El síndrome del impostor

“Ahora parece que estaba diciendo la verdad: ¡no quería ir! No quería ser presidente de la República porque, en su fuero interno, sabía que no estaría a la altura de semejante desafío”.

No es una entidad clínica propiamente dicha. Sin embargo, la denominación síndrome del impostor, atribuida a Pauline Clance, se ha popularizado. Acaso porque sus manifestaciones son experimentadas por un gran número de personas. Algunas de estas consisten en sentir que sus logros son fruto del azar o de alguna injerencia externa. Lo cual conlleva el temor insidioso de ser descubiertos. Por ello también se le conoce como síndrome del fraude. En consonancia con lo anterior, se experimenta una corrosiva desconfianza en las propias capacidades, desesperanza, ansiedad, tristeza o incluso depresión.

Esta erosión de la autoestima, si es constante en el tiempo o viene asociada a una responsabilidad elevada, puede resultar demoledora. Al punto que quien lo sufre termina por desear ser descubierto. Freud habla, en otro contexto, de quienes delinquen por sentimiento de culpa inconsciente. Es tal la desazón, que la víctima comete el delito para que, por fin, lo descubran y pongan fin a su martirio.

Como cualquier situación en la vida, el síndrome del impostor no es necesariamente imaginario. La hipocondría, por ejemplo, no impide enfermarse, del mismo modo que la paranoia no te pone al abrigo de la persecución. Asimismo, la negación de la realidad, típica de la psicosis, no hace que la realidad desaparezca. Es decir que se puede tener el síndrome del impostor (preguntarse, por ejemplo: ¿cómo llegué a ser presidente del país?) y serlo. Este podría ser el predicamento de Pedro Castillo. Accedió al cargo de manera legítima y probablemente fue sincero en sus promesas e intenciones. Tal como se subió a un caballo en Cajamarca, durante la campaña por la segunda vuelta, y no pudo controlarlo. Otros tuvieron que sujetar al animal para que no se desbocara.
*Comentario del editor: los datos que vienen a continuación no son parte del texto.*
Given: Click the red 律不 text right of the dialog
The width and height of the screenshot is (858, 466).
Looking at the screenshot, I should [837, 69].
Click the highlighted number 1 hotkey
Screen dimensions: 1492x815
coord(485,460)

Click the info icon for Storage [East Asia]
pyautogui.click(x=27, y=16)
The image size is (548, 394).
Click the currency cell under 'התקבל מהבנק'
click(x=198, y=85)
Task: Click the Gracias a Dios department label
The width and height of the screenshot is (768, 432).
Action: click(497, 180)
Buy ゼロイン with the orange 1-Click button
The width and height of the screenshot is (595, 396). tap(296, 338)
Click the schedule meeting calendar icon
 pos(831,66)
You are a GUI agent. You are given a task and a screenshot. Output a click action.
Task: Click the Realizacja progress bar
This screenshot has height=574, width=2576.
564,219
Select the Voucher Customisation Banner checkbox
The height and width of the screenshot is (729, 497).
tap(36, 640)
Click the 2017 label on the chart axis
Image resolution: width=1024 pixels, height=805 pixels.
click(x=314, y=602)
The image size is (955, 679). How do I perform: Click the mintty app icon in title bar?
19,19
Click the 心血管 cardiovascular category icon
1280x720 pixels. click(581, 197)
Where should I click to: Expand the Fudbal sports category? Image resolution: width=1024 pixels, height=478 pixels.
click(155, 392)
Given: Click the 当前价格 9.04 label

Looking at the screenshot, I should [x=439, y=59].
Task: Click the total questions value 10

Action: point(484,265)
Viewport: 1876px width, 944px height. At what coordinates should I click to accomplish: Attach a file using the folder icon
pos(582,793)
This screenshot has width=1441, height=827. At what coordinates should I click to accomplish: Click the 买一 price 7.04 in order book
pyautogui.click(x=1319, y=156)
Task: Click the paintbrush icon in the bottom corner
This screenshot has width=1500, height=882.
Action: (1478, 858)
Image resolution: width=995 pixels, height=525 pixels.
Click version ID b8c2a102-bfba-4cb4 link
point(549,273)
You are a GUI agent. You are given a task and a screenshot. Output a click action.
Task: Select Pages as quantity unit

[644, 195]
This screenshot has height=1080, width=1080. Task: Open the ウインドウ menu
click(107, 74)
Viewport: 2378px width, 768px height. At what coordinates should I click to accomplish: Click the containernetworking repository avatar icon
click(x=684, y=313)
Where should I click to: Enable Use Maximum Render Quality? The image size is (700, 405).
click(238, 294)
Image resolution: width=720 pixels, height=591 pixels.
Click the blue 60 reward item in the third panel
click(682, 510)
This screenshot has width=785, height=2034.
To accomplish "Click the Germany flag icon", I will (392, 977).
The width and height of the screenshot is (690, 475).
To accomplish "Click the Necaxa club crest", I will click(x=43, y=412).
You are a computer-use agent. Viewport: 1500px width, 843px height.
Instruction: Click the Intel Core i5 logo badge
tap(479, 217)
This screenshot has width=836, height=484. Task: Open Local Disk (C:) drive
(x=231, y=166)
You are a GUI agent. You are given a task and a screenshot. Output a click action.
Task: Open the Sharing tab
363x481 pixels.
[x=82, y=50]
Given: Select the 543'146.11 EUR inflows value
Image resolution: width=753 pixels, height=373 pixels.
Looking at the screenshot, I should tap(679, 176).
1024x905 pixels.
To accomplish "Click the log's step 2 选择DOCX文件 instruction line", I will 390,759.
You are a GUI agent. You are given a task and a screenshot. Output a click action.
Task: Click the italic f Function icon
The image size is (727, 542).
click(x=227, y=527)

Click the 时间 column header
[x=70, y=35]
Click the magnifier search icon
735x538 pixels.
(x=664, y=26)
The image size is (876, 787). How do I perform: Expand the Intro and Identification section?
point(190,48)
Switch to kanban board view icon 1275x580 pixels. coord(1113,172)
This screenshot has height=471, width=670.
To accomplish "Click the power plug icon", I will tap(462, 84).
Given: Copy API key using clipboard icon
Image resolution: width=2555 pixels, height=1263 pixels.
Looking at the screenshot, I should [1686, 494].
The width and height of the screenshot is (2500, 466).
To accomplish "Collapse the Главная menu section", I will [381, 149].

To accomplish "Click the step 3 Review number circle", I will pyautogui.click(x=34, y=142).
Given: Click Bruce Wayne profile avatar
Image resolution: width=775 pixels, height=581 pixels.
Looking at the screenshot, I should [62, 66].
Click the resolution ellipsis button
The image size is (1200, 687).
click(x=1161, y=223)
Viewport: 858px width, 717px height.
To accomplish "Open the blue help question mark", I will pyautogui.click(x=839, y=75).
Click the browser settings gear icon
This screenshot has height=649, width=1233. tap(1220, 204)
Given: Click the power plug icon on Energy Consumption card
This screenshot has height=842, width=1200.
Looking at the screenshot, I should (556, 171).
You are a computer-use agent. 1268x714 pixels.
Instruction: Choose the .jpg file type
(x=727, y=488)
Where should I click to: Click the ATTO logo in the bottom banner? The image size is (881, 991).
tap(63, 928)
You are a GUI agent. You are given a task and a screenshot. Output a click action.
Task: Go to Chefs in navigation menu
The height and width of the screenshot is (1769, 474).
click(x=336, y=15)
Más aún: una vez electo, nos previno y no le hicimos caso. Afirmó que no quería ir a Palacio de Gobierno y prefería quedarse en una casa en Breña. No lo escuchamos, pensando que era una frase demagógica. Ahora parece que estaba diciendo la verdad: ¡no quería ir! No quería ser presidente de la república porque, en su fuero interno, sabía que no estaría a la altura de semejante desafío. Pero Cerrón, el mismo que hoy lo jaquea, se lo impuso. Y nos lo impuso a todos los peruanos, enfrentados a una disyuntiva sádica cuyas consecuencias estamos padeciendo hace cien días que parecen años.